Verstoß gegen Nachtzeitverfügung begründet Flüchtigkeit:

1. Die "Flüchtigkeit" eines Familienmitglieds führt zu einer Verlängerung der Überstellungsfrist für alle Familienmitglieder.

2. Ein Verstoß gegen eine sog. Nachtzeitverfügung nach § 46 Abs. 1 AufenthG begründet eine "Flüchtigkeit", da sich die Person in diesem Zeitraum potentiellen Abschiebungsversuchen entzieht.

3. Eine Nachtzeitverfügung wird nicht durch einen Umzug innerhalb der Hessischen Erstaufnahme­einrichtung (HEAE) gegenstandslos, wenn die Verfügung sich ihrem Wortlaut nach nicht auf ein bestimmtes Zimmer oder eine bestimmte Adresse innerhalb der HEAE richtet.

ARBEITSAUFTRÄGE
a) Übernimm aus dem extrahierten Text eine Passage wortgetreu: Setze bei den Worten „2. Ein Verstoß“ ein und ende nach „potentiellen Abschiebungsversuchen entzieht.“.
b) Welche Abkürzungen kommen im extrahierten Text vor?
c) Warum begründet laut dem extrahierten Text ein Verstoß gegen eine Nachtzeitverfügung eine „Flüchtigkeit“?

INHALT DES DATENSATZES
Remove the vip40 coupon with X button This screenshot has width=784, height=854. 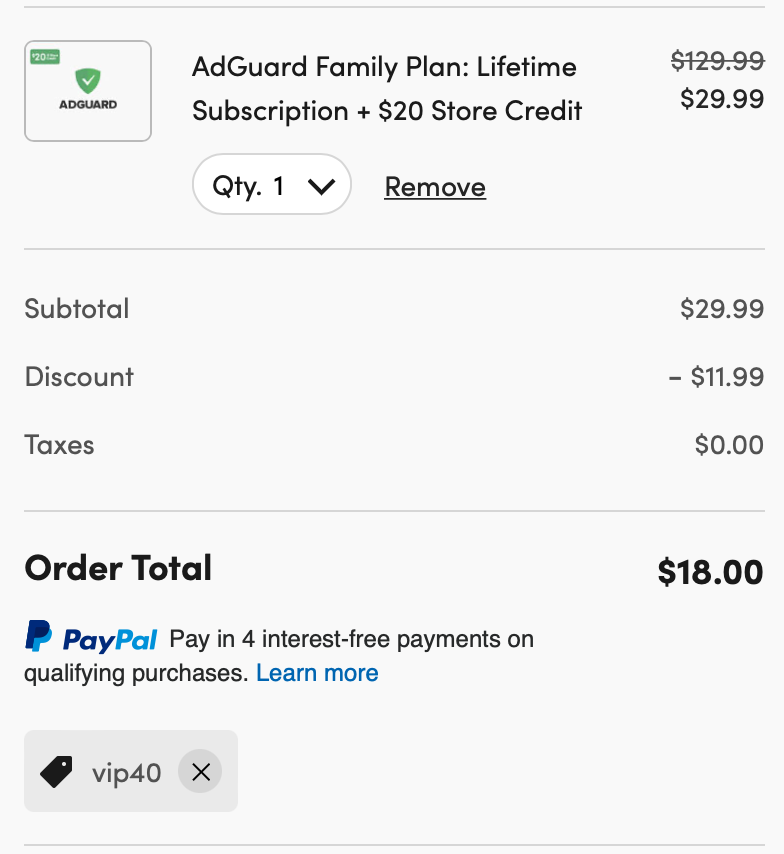200,771
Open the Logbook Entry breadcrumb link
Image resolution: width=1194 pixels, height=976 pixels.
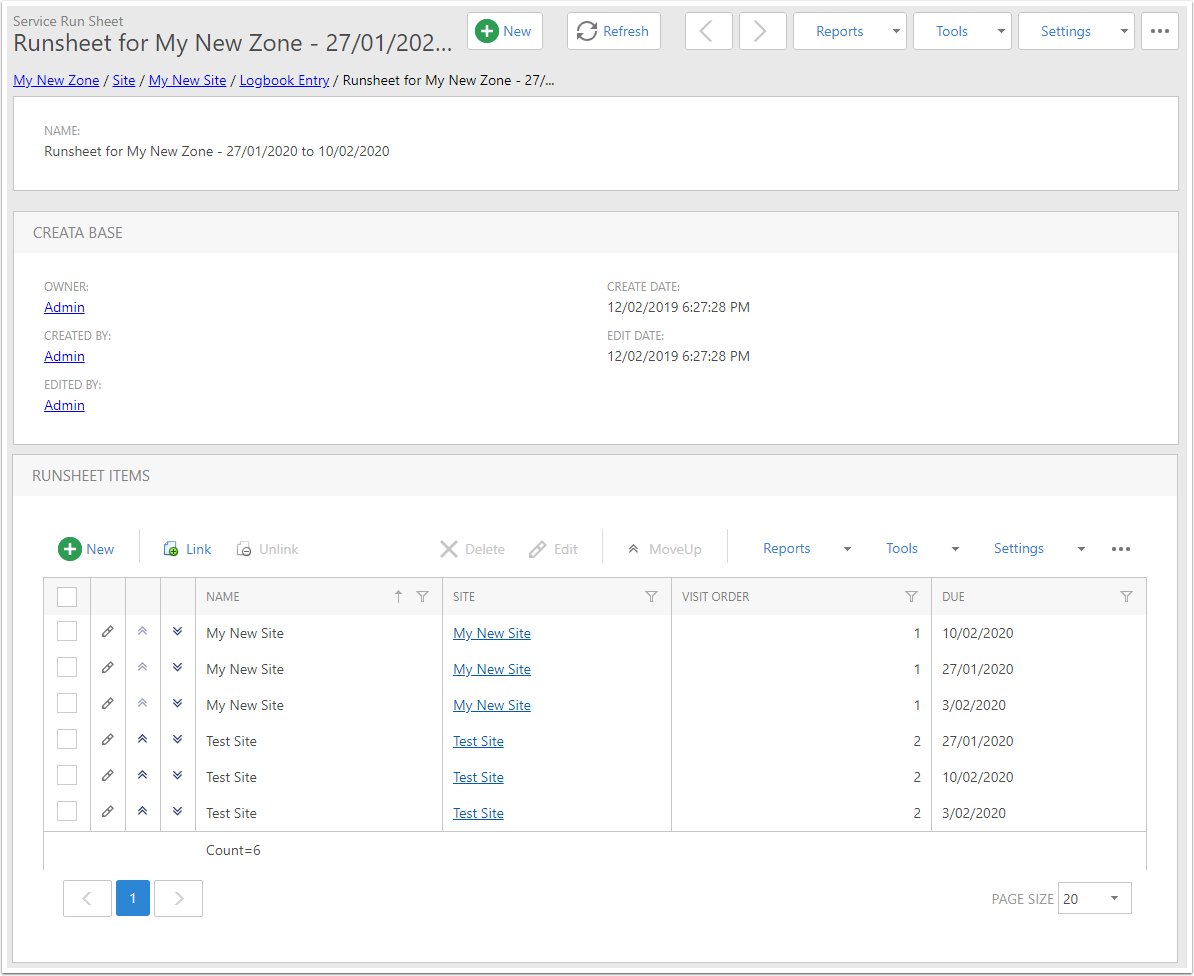point(284,80)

ERWARTETE ANTWORTEN
a)
2. Ein Verstoß gegen eine sog. Nachtzeitverfügung nach § 46 Abs. 1 AufenthG begründet eine "Flüchtigkeit", da sich die Person in diesem Zeitraum potentiellen Abschiebungsversuchen entzieht.

b) sog., Abs., AufenthG, HEAE

c) Weil sich die Person in diesem Zeitraum potentiellen Abschiebungsversuchen entzieht.